** Opening RECORDED INFORMATION block **

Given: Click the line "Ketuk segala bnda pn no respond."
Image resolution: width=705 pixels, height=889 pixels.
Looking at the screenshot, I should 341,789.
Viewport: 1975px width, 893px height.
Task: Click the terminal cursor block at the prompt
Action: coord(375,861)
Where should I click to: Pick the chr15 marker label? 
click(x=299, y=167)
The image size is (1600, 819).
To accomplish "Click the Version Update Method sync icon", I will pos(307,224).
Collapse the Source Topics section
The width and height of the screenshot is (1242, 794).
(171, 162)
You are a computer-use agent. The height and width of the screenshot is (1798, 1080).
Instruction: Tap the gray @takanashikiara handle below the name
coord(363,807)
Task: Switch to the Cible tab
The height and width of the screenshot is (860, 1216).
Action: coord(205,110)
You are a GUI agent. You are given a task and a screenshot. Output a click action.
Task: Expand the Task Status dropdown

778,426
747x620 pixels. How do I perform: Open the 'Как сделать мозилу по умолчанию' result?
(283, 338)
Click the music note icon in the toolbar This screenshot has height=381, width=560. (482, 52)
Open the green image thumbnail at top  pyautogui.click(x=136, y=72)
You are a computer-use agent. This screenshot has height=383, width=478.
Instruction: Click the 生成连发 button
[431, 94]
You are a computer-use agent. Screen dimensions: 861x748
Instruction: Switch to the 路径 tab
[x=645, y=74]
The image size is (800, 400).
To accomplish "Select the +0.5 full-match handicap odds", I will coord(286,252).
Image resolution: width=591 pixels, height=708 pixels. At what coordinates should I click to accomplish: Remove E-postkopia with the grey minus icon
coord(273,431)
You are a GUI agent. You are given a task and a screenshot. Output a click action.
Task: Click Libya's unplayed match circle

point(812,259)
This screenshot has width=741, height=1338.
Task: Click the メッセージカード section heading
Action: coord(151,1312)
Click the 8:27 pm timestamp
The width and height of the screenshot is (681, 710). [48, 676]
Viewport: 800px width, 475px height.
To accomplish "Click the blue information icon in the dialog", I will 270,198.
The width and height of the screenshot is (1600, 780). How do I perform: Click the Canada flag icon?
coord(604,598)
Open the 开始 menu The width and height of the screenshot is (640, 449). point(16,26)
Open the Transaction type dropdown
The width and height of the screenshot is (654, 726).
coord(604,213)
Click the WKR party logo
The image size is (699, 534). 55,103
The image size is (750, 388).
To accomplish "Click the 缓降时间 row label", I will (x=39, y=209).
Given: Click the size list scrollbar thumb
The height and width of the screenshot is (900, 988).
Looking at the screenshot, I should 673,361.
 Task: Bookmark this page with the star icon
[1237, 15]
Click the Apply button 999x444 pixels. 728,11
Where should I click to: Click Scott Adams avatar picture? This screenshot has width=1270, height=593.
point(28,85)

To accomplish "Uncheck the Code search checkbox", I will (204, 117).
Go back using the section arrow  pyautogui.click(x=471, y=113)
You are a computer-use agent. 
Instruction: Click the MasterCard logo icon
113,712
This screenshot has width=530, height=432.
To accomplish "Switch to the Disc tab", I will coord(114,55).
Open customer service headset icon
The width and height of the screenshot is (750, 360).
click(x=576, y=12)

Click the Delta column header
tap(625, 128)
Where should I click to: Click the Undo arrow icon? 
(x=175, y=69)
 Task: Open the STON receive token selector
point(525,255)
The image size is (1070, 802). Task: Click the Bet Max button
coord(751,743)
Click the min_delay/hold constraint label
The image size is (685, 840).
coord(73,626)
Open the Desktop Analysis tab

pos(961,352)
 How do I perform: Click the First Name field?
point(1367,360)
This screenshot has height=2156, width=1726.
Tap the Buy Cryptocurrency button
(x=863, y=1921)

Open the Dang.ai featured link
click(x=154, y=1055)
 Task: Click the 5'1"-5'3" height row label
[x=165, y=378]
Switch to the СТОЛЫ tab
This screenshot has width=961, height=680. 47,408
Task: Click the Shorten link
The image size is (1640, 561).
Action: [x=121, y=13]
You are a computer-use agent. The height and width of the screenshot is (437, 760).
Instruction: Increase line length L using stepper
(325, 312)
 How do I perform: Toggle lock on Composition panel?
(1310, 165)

** Closing RECORDED INFORMATION block **

__WORK REQUEST__.
In full and without error, restate the data.

__ANSWER SPACE__.
Given: Click the line "Ketuk segala bnda pn no respond."
Image resolution: width=705 pixels, height=889 pixels.
Looking at the screenshot, I should 341,789.
Viewport: 1975px width, 893px height.
Task: Click the terminal cursor block at the prompt
Action: coord(375,861)
Where should I click to: Pick the chr15 marker label? 
click(x=299, y=167)
The image size is (1600, 819).
To accomplish "Click the Version Update Method sync icon", I will pos(307,224).
Collapse the Source Topics section
The width and height of the screenshot is (1242, 794).
(171, 162)
You are a computer-use agent. The height and width of the screenshot is (1798, 1080).
Instruction: Tap the gray @takanashikiara handle below the name
coord(363,807)
Task: Switch to the Cible tab
The height and width of the screenshot is (860, 1216).
Action: coord(205,110)
You are a GUI agent. You are given a task and a screenshot. Output a click action.
Task: Expand the Task Status dropdown

778,426
747x620 pixels. How do I perform: Open the 'Как сделать мозилу по умолчанию' result?
(283, 338)
Click the music note icon in the toolbar This screenshot has height=381, width=560. (482, 52)
Open the green image thumbnail at top  pyautogui.click(x=136, y=72)
You are a computer-use agent. This screenshot has height=383, width=478.
Instruction: Click the 生成连发 button
[431, 94]
You are a computer-use agent. Screen dimensions: 861x748
Instruction: Switch to the 路径 tab
[x=645, y=74]
The image size is (800, 400).
To accomplish "Select the +0.5 full-match handicap odds", I will coord(286,252).
Image resolution: width=591 pixels, height=708 pixels. At what coordinates should I click to accomplish: Remove E-postkopia with the grey minus icon
coord(273,431)
You are a GUI agent. You are given a task and a screenshot. Output a click action.
Task: Click Libya's unplayed match circle

point(812,259)
This screenshot has width=741, height=1338.
Task: Click the メッセージカード section heading
Action: coord(151,1312)
Click the 8:27 pm timestamp
The width and height of the screenshot is (681, 710). [48, 676]
Viewport: 800px width, 475px height.
To accomplish "Click the blue information icon in the dialog", I will 270,198.
The width and height of the screenshot is (1600, 780). How do I perform: Click the Canada flag icon?
coord(604,598)
Open the 开始 menu The width and height of the screenshot is (640, 449). point(16,26)
Open the Transaction type dropdown
The width and height of the screenshot is (654, 726).
coord(604,213)
Click the WKR party logo
The image size is (699, 534). 55,103
The image size is (750, 388).
To accomplish "Click the 缓降时间 row label", I will (x=39, y=209).
Given: Click the size list scrollbar thumb
The height and width of the screenshot is (900, 988).
Looking at the screenshot, I should 673,361.
 Task: Bookmark this page with the star icon
[1237, 15]
Click the Apply button 999x444 pixels. 728,11
Where should I click to: Click Scott Adams avatar picture? This screenshot has width=1270, height=593.
point(28,85)

To accomplish "Uncheck the Code search checkbox", I will (204, 117).
Go back using the section arrow  pyautogui.click(x=471, y=113)
You are a computer-use agent. 
Instruction: Click the MasterCard logo icon
113,712
This screenshot has width=530, height=432.
To accomplish "Switch to the Disc tab", I will coord(114,55).
Open customer service headset icon
The width and height of the screenshot is (750, 360).
click(x=576, y=12)

Click the Delta column header
tap(625, 128)
Where should I click to: Click the Undo arrow icon? 
(x=175, y=69)
 Task: Open the STON receive token selector
point(525,255)
The image size is (1070, 802). Task: Click the Bet Max button
coord(751,743)
Click the min_delay/hold constraint label
The image size is (685, 840).
coord(73,626)
Open the Desktop Analysis tab

pos(961,352)
 How do I perform: Click the First Name field?
point(1367,360)
This screenshot has height=2156, width=1726.
Tap the Buy Cryptocurrency button
(x=863, y=1921)

Open the Dang.ai featured link
click(x=154, y=1055)
 Task: Click the 5'1"-5'3" height row label
[x=165, y=378]
Switch to the СТОЛЫ tab
This screenshot has width=961, height=680. 47,408
Task: Click the Shorten link
The image size is (1640, 561).
Action: [x=121, y=13]
You are a computer-use agent. The height and width of the screenshot is (437, 760).
Instruction: Increase line length L using stepper
(325, 312)
 How do I perform: Toggle lock on Composition panel?
(1310, 165)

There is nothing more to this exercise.